She watches him throw his arms up to emphasize a point she hasn’t heard and catches sight of how long and delicate his fingers are, even with his summer camp callouses. They’re the same as ever, but somehow that makes Gwen feel like he’s even more fragile than usual, like if she even touched his shoulder he might shatter or maybe even bolt. But if she wants to figure this out properly, she needs more information… so she’s extra careful when she puts forth her next question.
“So you gonna let me watch tonight?” she asks, and then bites her tongue hard because that did not come out like she wanted it to, Gwen what is wrong with you.
Fortunately, the look David sends her is one of innocent surprise, rather than one assuming that she just propositioned him.
“Um, sure!!” he says, voice edging just past bubbly and into manic; he tugs at his bandana, revealing a flash of silver chain.

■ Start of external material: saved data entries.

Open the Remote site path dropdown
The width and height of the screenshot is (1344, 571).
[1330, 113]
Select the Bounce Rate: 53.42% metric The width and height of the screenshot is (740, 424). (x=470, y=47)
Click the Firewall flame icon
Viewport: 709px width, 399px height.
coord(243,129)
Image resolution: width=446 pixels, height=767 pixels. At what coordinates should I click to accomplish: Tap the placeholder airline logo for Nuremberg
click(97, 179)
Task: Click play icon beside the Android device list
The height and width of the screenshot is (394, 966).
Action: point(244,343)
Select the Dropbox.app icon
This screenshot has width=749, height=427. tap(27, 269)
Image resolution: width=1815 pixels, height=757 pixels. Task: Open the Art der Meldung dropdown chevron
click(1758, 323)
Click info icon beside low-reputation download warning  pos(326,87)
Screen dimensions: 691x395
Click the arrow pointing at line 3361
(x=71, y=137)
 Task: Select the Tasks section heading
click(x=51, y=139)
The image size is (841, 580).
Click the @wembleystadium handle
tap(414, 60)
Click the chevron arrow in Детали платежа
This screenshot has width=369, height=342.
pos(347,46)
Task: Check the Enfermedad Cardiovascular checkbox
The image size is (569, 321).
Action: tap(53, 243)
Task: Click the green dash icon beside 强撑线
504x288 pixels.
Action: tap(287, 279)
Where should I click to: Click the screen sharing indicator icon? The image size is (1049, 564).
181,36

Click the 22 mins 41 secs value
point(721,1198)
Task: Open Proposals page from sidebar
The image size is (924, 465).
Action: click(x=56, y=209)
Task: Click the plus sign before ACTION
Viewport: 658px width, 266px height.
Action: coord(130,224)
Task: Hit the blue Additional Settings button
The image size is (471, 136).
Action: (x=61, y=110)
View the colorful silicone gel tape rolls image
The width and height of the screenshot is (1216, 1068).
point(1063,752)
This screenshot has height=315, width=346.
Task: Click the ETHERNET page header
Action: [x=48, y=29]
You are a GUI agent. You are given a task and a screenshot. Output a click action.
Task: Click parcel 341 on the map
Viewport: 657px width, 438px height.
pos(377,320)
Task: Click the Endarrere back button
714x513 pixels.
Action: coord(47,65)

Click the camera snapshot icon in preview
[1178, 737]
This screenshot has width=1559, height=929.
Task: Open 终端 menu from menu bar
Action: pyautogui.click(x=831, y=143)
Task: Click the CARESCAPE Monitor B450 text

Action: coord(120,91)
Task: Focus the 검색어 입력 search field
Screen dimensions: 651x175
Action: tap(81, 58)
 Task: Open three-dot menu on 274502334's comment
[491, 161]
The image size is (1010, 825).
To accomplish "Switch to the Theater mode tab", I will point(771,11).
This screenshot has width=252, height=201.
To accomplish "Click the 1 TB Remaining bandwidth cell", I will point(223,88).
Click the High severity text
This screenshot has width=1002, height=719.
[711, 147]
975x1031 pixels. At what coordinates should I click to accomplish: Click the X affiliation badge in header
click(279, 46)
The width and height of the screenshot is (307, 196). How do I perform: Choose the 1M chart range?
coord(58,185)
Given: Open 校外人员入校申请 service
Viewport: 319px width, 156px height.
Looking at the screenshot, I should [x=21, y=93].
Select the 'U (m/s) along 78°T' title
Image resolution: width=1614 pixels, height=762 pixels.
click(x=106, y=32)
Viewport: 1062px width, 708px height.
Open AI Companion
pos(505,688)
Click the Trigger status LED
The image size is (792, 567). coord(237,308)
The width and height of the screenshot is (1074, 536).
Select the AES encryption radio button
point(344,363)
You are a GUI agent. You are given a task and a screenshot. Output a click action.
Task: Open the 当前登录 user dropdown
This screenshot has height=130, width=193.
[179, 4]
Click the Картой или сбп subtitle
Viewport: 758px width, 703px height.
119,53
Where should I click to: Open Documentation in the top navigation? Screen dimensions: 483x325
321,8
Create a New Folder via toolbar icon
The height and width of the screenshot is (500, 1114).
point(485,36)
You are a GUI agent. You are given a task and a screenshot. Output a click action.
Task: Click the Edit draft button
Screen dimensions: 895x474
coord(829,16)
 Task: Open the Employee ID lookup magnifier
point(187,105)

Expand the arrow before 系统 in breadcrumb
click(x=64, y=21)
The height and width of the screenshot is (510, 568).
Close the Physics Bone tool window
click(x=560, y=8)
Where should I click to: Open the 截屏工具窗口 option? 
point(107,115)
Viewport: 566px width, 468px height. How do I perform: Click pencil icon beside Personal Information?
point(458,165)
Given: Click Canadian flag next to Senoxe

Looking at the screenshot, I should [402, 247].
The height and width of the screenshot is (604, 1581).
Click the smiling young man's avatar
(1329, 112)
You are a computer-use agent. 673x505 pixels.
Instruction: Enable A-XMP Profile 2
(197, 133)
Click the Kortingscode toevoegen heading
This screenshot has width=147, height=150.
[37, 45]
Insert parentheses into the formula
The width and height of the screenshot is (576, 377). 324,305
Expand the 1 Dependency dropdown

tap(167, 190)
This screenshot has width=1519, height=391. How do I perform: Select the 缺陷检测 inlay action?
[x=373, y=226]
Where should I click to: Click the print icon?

Then, to her horror, a very noticeable flush starts to crawl up the back of his neck — shit, does he think she just propositioned him? “I-it’s just… well, I can’t really afford to ruin any more camp uniforms, s-so, um, I’d have to be —“
“Spit it out, David,” she advises, not completely dickishly.
“—naked, I’d have to be naked,” he blurts out, and pulls his bandana up around his cheeks to hide his embarrassment.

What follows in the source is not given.